### Source
Note, that connecting directly to the board running MicroPython will disconnect you from other Wifi Access Point, limiting your Internet Access. However, you can configure your board to connect directly to an Access Point. Use these commands for that:
import network
sta_if = network.WLAN(network.STA_IF); sta_if.active(True)
sta_if.connect("", "")
The commands above will connect the board to the Internet using AP_name with the given password. You can check the IP the board has been configured with using the command: sta_if.ifconfig()
The figures below show an example of how to read the Digital to Analog Converter of ESP8266 or ESP32, while the LED blinks, and send the read value to the cloud using and IOT service and view the data in real time! The IOT tab of BIPES allows the collected data to be seen in a real time graph, historic graph, table view, or even export the data.
BIPES allows programs to be easily shared! If you want to view, run, or edit the program from the figure, simple access this link: http://bipes.net.br/beta2/ui/#rqq47n
For more information about MicroPython, use help()
on the console.
Use with Linux based devices¶
This instructions applies to any Linux based device! It can be a Raspberry Pi, a BeagleBone, Toradex Board or even a PC! The key is to use SocketServerWebREPL, which gives a Python console over WebSocket to BIPES, allowing the blocks to be converted into Python code and run on the target machine, over network.
Fist download and execute SocketServerWebREPL. Using a terminal, issue the following commands:
git clone https://github.com/rafaelaroca/SocketServerWebREPL.git
cd SocketServerWebREPL
python socketserverWebREPL.py
Next, go to BIPES and build your program by blocks. Then go to the Console tab, type the correct IP and port of your Linux device, and connect. Next, simply click Run, and the program will be converted into Python, sent to the device and executed. The output can be seen on the terminal. You can execute SocketServerWebREPL on your local machine, and connect to localhost, so testing is easier.

### Required actions
- a) From the BIPES guide, return the passage that begins at the words "Note, that connecting" and ends after the words "sta_if = network.WLAN(network.STA_IF); sta_if.active(True)", copied word for word.
- b) Answer these questions using the BIPES guide:
(i) Which command shows the IP address the board has been configured with?
(ii) Which Linux-based devices does the guide name as examples?
(iii) In which BIPES tab do you type the IP and port of the Linux device?
- c) Continue the BIPES guide after its final sentence.

### Recorded data
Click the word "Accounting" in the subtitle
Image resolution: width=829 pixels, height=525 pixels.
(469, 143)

* * *

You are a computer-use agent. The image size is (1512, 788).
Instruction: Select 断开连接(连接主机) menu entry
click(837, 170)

--

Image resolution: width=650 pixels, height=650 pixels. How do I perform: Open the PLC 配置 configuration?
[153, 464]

### Answers for the exercise
- a)
Note, that connecting directly to the board running MicroPython will disconnect you from other Wifi Access Point, limiting your Internet Access. However, you can configure your board to connect directly to an Access Point. Use these commands for that:
import network
sta_if = network.WLAN(network.STA_IF); sta_if.active(True)

- b)
(i) sta_if.ifconfig()
(ii) A Raspberry Pi, a BeagleBone, a Toradex Board, or a PC.
(iii) The Console tab.

- c)
The following figures show an example program made with BIPES and its output on the console when Run button was clicked. Note that even when blocks for a given functionality are still not available, a custom Python command can be used using “Execute Python Code” block. In this example, we read the BeagleBone Black ADC even without having blocks for it!
Security alert: note that when SocketServerWebREPL is running, anyone on your network can access the device and send Python commands. Please, be alert of the environment you use / test the device. Soon, we will add authentication to SocketServerWebREPL.
P.S.: The mentioned commands also works on Windows and MAC!
Use with MBed devices¶
MBed devices can be used with BIPES thanks to MicroPython implementation for it. There are some ready to use MicroPython firmwares for MBed devices – NUCLEO-32, NUCLEO-64, NUCLEO-144 and DISCOVERY boards by boochow.
To use, first go to blog.boochow.com/micropython-firmware-for-mbed-boards, select a firmware, download it, extract and connect the MBed board to your PC. Then, simply copy the .bin file to the MBed USB Disk. My STM32nucleo, for example, shows as NODE_F446RE thumb drive.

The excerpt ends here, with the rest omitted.